### BRIEF
Below are some entries; set them all down exactly.

(DATASET)

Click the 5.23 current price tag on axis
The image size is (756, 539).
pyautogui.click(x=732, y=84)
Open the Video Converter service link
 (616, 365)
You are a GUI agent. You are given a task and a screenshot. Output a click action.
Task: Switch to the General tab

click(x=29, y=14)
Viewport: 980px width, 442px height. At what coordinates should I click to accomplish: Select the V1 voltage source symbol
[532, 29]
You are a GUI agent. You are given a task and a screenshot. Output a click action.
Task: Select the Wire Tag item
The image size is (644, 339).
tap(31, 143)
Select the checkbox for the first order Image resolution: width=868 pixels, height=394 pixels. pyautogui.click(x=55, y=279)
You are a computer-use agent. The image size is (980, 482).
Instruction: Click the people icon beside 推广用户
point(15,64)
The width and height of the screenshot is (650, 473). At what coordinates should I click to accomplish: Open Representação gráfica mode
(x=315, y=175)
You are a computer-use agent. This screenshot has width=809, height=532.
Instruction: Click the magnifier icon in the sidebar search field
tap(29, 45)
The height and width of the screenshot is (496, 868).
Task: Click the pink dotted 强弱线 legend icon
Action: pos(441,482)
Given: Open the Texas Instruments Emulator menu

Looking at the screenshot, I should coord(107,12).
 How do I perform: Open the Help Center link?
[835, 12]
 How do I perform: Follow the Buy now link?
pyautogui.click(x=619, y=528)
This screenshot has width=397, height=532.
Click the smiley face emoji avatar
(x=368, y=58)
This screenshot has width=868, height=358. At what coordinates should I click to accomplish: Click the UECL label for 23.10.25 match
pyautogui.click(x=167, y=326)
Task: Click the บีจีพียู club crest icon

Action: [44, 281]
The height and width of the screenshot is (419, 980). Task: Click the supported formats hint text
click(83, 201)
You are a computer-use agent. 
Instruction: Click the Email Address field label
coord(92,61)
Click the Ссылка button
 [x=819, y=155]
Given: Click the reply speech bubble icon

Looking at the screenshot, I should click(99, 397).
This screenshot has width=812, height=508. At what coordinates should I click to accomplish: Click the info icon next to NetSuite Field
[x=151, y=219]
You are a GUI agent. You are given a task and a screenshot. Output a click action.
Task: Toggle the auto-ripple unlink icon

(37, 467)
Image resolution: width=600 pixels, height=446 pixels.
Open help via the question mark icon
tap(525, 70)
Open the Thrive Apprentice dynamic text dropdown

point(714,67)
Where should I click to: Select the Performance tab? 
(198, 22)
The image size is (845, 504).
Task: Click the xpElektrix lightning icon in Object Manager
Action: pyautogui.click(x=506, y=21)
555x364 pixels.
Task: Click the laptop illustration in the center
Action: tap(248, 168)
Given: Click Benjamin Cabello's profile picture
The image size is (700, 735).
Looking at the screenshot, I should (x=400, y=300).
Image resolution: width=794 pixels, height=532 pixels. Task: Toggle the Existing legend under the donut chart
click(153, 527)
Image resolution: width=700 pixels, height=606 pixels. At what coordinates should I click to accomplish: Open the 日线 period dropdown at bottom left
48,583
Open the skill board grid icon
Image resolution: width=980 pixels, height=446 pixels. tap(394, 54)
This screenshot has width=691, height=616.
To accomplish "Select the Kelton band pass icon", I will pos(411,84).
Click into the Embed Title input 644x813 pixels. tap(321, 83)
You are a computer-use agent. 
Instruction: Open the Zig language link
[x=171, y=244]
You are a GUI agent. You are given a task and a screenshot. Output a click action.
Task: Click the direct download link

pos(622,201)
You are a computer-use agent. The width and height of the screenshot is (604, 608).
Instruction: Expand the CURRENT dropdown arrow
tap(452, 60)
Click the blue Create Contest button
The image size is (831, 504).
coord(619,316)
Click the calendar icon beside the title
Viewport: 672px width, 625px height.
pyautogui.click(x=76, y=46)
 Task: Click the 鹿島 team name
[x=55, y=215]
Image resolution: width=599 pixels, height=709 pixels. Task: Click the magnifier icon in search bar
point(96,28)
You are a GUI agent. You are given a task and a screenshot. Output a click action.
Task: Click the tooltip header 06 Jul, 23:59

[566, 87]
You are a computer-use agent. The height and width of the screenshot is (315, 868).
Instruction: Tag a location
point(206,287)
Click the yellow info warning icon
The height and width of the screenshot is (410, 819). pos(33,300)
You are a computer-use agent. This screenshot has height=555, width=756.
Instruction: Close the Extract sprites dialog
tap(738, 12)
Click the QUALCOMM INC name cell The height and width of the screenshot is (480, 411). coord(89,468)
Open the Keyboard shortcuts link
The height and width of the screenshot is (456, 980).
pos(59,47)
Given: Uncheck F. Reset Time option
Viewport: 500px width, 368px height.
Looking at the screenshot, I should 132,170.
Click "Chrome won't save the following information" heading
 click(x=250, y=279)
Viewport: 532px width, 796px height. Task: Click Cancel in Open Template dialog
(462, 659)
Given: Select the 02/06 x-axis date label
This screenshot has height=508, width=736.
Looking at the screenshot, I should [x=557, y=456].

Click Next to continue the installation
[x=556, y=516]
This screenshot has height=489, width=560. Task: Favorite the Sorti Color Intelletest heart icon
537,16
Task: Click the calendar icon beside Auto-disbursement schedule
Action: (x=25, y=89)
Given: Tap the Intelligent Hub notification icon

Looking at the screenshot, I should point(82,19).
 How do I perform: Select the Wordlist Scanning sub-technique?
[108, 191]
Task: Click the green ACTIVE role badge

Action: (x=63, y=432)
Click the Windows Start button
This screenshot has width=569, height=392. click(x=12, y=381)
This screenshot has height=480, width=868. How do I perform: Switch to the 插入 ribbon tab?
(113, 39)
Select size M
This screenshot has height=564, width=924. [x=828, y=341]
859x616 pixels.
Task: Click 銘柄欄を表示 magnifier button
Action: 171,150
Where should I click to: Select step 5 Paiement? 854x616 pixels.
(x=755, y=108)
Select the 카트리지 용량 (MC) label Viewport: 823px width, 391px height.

(End DATASET)

### TASK ANSWER
Click the 5.23 current price tag on axis
The image size is (756, 539).
pyautogui.click(x=732, y=84)
Open the Video Converter service link
 (616, 365)
You are a GUI agent. You are given a task and a screenshot. Output a click action.
Task: Switch to the General tab

click(x=29, y=14)
Viewport: 980px width, 442px height. At what coordinates should I click to accomplish: Select the V1 voltage source symbol
[532, 29]
You are a GUI agent. You are given a task and a screenshot. Output a click action.
Task: Select the Wire Tag item
The image size is (644, 339).
tap(31, 143)
Select the checkbox for the first order Image resolution: width=868 pixels, height=394 pixels. pyautogui.click(x=55, y=279)
You are a computer-use agent. The image size is (980, 482).
Instruction: Click the people icon beside 推广用户
point(15,64)
The width and height of the screenshot is (650, 473). At what coordinates should I click to accomplish: Open Representação gráfica mode
(x=315, y=175)
You are a computer-use agent. This screenshot has width=809, height=532.
Instruction: Click the magnifier icon in the sidebar search field
tap(29, 45)
The height and width of the screenshot is (496, 868).
Task: Click the pink dotted 强弱线 legend icon
Action: pos(441,482)
Given: Open the Texas Instruments Emulator menu

Looking at the screenshot, I should coord(107,12).
 How do I perform: Open the Help Center link?
[835, 12]
 How do I perform: Follow the Buy now link?
pyautogui.click(x=619, y=528)
This screenshot has width=397, height=532.
Click the smiley face emoji avatar
(x=368, y=58)
This screenshot has width=868, height=358. At what coordinates should I click to accomplish: Click the UECL label for 23.10.25 match
pyautogui.click(x=167, y=326)
Task: Click the บีจีพียู club crest icon

Action: [44, 281]
The height and width of the screenshot is (419, 980). Task: Click the supported formats hint text
click(83, 201)
You are a computer-use agent. 
Instruction: Click the Email Address field label
coord(92,61)
Click the Ссылка button
 [x=819, y=155]
Given: Click the reply speech bubble icon

Looking at the screenshot, I should click(99, 397).
This screenshot has width=812, height=508. At what coordinates should I click to accomplish: Click the info icon next to NetSuite Field
[x=151, y=219]
You are a GUI agent. You are given a task and a screenshot. Output a click action.
Task: Toggle the auto-ripple unlink icon

(37, 467)
Image resolution: width=600 pixels, height=446 pixels.
Open help via the question mark icon
tap(525, 70)
Open the Thrive Apprentice dynamic text dropdown

point(714,67)
Where should I click to: Select the Performance tab? 
(198, 22)
The image size is (845, 504).
Task: Click the xpElektrix lightning icon in Object Manager
Action: pyautogui.click(x=506, y=21)
555x364 pixels.
Task: Click the laptop illustration in the center
Action: tap(248, 168)
Given: Click Benjamin Cabello's profile picture
The image size is (700, 735).
Looking at the screenshot, I should (x=400, y=300).
Image resolution: width=794 pixels, height=532 pixels. Task: Toggle the Existing legend under the donut chart
click(153, 527)
Image resolution: width=700 pixels, height=606 pixels. At what coordinates should I click to accomplish: Open the 日线 period dropdown at bottom left
48,583
Open the skill board grid icon
Image resolution: width=980 pixels, height=446 pixels. tap(394, 54)
This screenshot has width=691, height=616.
To accomplish "Select the Kelton band pass icon", I will pos(411,84).
Click into the Embed Title input 644x813 pixels. tap(321, 83)
You are a computer-use agent. 
Instruction: Open the Zig language link
[x=171, y=244]
You are a GUI agent. You are given a task and a screenshot. Output a click action.
Task: Click the direct download link

pos(622,201)
You are a computer-use agent. The width and height of the screenshot is (604, 608).
Instruction: Expand the CURRENT dropdown arrow
tap(452, 60)
Click the blue Create Contest button
The image size is (831, 504).
coord(619,316)
Click the calendar icon beside the title
Viewport: 672px width, 625px height.
pyautogui.click(x=76, y=46)
 Task: Click the 鹿島 team name
[x=55, y=215]
Image resolution: width=599 pixels, height=709 pixels. Task: Click the magnifier icon in search bar
point(96,28)
You are a GUI agent. You are given a task and a screenshot. Output a click action.
Task: Click the tooltip header 06 Jul, 23:59

[566, 87]
You are a computer-use agent. The height and width of the screenshot is (315, 868).
Instruction: Tag a location
point(206,287)
Click the yellow info warning icon
The height and width of the screenshot is (410, 819). pos(33,300)
You are a computer-use agent. This screenshot has height=555, width=756.
Instruction: Close the Extract sprites dialog
tap(738, 12)
Click the QUALCOMM INC name cell The height and width of the screenshot is (480, 411). coord(89,468)
Open the Keyboard shortcuts link
The height and width of the screenshot is (456, 980).
pos(59,47)
Given: Uncheck F. Reset Time option
Viewport: 500px width, 368px height.
Looking at the screenshot, I should 132,170.
Click "Chrome won't save the following information" heading
 click(x=250, y=279)
Viewport: 532px width, 796px height. Task: Click Cancel in Open Template dialog
(462, 659)
Given: Select the 02/06 x-axis date label
This screenshot has height=508, width=736.
Looking at the screenshot, I should [x=557, y=456].

Click Next to continue the installation
[x=556, y=516]
This screenshot has height=489, width=560. Task: Favorite the Sorti Color Intelletest heart icon
537,16
Task: Click the calendar icon beside Auto-disbursement schedule
Action: (x=25, y=89)
Given: Tap the Intelligent Hub notification icon

Looking at the screenshot, I should point(82,19).
 How do I perform: Select the Wordlist Scanning sub-technique?
[108, 191]
Task: Click the green ACTIVE role badge

Action: (x=63, y=432)
Click the Windows Start button
This screenshot has width=569, height=392. click(x=12, y=381)
This screenshot has height=480, width=868. How do I perform: Switch to the 插入 ribbon tab?
(113, 39)
Select size M
This screenshot has height=564, width=924. [x=828, y=341]
859x616 pixels.
Task: Click 銘柄欄を表示 magnifier button
Action: 171,150
Where should I click to: Select step 5 Paiement? 854x616 pixels.
(x=755, y=108)
Select the 카트리지 용량 (MC) label Viewport: 823px width, 391px height.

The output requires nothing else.